Yeah, of course. ’Cuz in the Internet age, it’s really quick. Back then I had to go searching for what was really cool, I was really into all the hip-hop magazines, so that was how I started. I really got heavy into buying records toward the end of high school and college. I would save all my money for records. I wouldn’t even have lunch money.
Describe what it was like coming up back then. Would you guys gig?
It was completely bedroom, just by our selves, trying to just hone our techniques. It was just a hobby when we first came up. I grew up in the turntablist age, where it was focused more on skills. That’s where Nocturnal Sound Krew really formed, and I think by me starting that way, it was my leg up. Of course, there’s nothing like having a good time and partying, but I would say for the first part of my whole DJ evolution, I worked really hard on the technical side of it. Whereas now with the innovation of Serato and the computer age, I think the creativity – although it’s attainable – it’s not the same. Like, we’d be using old Disney records sometimes!
Do you still go looking for records?
Not as much as I like. And there’s no way I could’ve lasted this long just on records. Just the cost of it – I used to spend $20 just on one song, where now iTunes you’d get 20 songs. And I mean physically, we used to bring like four or five crates of records for one show.
How would you even find the record you wanted during a set?
Oh man, funny story. I am notorious for the dude that would never put his record back into the correct sleeve, so at the end of the night, I’d have a pile this big of records and the next day I would have to put them all back. Even with my computer now, it’s a mess. But I’m really happy I didn’t start during the technological age. The feel of looking for a particular song in a whole bunch of records versus typing it in – it was really a good thing for me. I’m glad now that I don’t have to do that, but I’m glad I did back then.
Do you still bring any records?
No, maybe I’ll bring one to switch out to the next guy. But there’s not reason to. I’ve never been a complete purist and a snob. But just because you have all the music doesn’t mean you can do what someone who doesn’t have as much music can do. A good DJ is a good DJ regardless – it doesn’t matter if you have all the music in the world or not.
What were you doing before you started DJing full time?

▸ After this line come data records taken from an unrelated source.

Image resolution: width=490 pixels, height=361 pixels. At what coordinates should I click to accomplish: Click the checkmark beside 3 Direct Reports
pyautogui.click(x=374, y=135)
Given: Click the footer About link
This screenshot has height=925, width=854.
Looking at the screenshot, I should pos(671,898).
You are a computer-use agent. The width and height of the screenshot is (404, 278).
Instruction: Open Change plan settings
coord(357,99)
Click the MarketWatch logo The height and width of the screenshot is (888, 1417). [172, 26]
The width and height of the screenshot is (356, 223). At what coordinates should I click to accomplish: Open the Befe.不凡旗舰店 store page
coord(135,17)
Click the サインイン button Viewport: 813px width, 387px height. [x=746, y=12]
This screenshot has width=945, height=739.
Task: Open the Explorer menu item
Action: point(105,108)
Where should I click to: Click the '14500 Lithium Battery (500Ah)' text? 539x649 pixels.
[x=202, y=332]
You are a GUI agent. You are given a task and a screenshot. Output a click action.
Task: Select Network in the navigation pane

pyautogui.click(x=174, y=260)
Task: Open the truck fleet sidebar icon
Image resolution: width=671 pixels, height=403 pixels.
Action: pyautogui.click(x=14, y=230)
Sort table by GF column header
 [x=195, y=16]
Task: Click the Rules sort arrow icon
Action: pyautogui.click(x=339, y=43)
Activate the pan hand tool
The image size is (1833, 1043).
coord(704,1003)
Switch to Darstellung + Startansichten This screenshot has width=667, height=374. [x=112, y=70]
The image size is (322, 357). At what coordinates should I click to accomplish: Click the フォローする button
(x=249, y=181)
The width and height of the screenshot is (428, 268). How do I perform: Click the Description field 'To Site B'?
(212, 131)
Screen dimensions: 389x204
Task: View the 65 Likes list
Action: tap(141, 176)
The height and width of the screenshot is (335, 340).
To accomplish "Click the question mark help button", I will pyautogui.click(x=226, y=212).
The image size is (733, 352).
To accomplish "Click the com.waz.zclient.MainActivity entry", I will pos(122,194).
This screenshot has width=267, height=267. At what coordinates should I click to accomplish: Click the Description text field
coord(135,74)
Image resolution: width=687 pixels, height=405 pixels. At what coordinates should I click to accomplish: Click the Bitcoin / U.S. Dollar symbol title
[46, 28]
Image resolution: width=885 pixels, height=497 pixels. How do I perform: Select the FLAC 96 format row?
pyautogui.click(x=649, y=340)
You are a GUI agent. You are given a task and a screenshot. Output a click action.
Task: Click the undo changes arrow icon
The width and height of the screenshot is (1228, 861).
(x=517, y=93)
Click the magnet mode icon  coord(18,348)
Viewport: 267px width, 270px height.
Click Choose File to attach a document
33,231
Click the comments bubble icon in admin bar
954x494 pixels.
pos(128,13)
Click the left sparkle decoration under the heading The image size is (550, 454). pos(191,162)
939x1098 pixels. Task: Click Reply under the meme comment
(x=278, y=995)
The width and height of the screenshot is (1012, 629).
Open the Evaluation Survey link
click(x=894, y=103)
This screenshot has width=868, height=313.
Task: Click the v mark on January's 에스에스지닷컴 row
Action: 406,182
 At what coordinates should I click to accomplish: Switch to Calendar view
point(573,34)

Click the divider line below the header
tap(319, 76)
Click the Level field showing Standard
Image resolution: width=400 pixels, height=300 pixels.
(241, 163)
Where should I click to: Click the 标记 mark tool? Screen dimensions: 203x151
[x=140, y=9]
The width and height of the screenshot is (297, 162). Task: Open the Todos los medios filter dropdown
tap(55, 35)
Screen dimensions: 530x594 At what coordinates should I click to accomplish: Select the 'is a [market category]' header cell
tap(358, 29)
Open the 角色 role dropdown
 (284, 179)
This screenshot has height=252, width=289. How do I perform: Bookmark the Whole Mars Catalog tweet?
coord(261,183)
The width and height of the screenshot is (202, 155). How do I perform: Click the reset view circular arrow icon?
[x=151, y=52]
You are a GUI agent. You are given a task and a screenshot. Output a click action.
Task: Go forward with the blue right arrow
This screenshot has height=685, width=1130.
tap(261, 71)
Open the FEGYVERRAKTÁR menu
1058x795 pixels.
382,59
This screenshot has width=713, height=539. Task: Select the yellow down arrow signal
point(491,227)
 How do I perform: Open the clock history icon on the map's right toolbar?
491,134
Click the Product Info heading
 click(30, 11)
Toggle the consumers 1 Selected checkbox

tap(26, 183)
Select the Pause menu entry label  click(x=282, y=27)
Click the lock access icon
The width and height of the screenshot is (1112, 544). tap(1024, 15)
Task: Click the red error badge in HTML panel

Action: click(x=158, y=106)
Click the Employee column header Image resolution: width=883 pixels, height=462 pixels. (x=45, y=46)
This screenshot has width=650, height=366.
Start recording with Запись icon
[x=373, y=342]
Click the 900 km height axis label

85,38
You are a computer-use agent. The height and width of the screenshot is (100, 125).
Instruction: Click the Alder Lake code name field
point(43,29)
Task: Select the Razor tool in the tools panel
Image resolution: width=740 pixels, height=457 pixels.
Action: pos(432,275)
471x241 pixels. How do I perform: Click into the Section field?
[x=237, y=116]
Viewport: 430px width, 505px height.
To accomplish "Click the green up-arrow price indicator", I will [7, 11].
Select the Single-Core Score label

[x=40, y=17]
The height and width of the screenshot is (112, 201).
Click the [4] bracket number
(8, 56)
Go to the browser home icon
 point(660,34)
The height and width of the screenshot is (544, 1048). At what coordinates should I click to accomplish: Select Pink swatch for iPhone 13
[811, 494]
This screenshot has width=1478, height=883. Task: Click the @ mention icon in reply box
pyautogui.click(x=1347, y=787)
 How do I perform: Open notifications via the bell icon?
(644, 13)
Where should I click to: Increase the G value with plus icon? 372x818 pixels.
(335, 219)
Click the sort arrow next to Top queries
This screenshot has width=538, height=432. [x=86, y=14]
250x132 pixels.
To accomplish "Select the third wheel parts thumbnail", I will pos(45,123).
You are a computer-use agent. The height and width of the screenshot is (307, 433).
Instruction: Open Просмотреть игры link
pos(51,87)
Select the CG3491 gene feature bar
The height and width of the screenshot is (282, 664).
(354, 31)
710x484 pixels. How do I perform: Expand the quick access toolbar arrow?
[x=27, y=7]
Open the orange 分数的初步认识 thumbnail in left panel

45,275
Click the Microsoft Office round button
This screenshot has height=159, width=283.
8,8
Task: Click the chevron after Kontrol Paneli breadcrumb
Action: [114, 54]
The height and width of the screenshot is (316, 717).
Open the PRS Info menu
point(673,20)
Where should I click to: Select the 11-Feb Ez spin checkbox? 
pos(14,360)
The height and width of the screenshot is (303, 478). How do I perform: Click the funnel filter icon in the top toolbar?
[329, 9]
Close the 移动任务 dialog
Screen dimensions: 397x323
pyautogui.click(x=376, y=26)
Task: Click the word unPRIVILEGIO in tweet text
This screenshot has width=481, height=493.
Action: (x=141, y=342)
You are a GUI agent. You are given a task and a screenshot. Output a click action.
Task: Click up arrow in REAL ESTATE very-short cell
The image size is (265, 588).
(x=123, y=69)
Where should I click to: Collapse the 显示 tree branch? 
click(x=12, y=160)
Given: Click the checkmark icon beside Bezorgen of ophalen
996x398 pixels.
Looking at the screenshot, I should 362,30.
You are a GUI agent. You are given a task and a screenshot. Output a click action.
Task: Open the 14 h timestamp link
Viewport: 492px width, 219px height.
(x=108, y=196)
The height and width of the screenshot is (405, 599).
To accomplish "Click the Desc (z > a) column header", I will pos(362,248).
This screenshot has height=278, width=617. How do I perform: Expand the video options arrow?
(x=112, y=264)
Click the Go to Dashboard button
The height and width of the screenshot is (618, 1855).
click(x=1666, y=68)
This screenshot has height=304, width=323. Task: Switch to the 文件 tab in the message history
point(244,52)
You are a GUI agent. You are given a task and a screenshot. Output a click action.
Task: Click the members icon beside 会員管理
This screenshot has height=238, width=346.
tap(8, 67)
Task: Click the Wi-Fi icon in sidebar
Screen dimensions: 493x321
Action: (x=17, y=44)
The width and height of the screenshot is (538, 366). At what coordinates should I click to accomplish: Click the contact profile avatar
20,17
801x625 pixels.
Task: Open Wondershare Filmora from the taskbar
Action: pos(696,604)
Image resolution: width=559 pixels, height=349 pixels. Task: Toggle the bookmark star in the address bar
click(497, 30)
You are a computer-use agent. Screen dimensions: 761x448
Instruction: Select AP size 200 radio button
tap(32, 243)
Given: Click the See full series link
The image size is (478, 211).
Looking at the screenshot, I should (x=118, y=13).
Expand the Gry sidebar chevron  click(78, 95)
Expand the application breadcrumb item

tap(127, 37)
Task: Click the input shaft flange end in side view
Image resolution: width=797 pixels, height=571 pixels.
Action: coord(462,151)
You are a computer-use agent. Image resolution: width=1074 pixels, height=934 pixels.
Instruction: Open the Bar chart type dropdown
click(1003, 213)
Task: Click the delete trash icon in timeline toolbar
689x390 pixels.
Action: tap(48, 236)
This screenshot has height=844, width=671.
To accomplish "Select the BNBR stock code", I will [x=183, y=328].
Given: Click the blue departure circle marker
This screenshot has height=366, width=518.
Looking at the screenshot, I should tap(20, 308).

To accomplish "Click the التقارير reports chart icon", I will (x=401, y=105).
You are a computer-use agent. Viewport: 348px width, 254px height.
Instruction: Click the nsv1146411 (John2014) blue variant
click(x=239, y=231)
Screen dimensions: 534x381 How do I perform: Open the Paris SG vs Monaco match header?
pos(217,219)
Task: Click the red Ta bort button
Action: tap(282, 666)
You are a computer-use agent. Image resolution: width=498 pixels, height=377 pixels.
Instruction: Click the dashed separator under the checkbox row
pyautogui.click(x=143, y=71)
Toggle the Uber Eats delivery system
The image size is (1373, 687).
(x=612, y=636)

I got my degree in marketing. I did the day job for seven years at the Hilton Grand Vacations Club. Money was good, I was miserable. I knew already. Like dude, I’m looking around – not to diss people in that boat because there’s really good people there – but I knew that wasn’t for me. I’ll give you an example of what I did. Since I did marketing, I had to be on east coast time. I had to go to work at 4:30 in the morning. So I DJed until 3:30 a.m., went straight to work, then I’d DJ again. I was not only killing myself, I just didn’t find anything cool with the day job thing. Then it got to the point we were being successful DJing, and money was starting to equal out. And so far, it’s working. I’m really grateful for anyone that gives me a chance to see where this ride is going to take me. I was making good money, but I don’t know if it’s always about the money. Money’s great. But I don’t know. It’s a little more spiritual, I guess, doing what you want to do and not having to wake up and drive in traffic in fricken the worst times of the day. I’m happier.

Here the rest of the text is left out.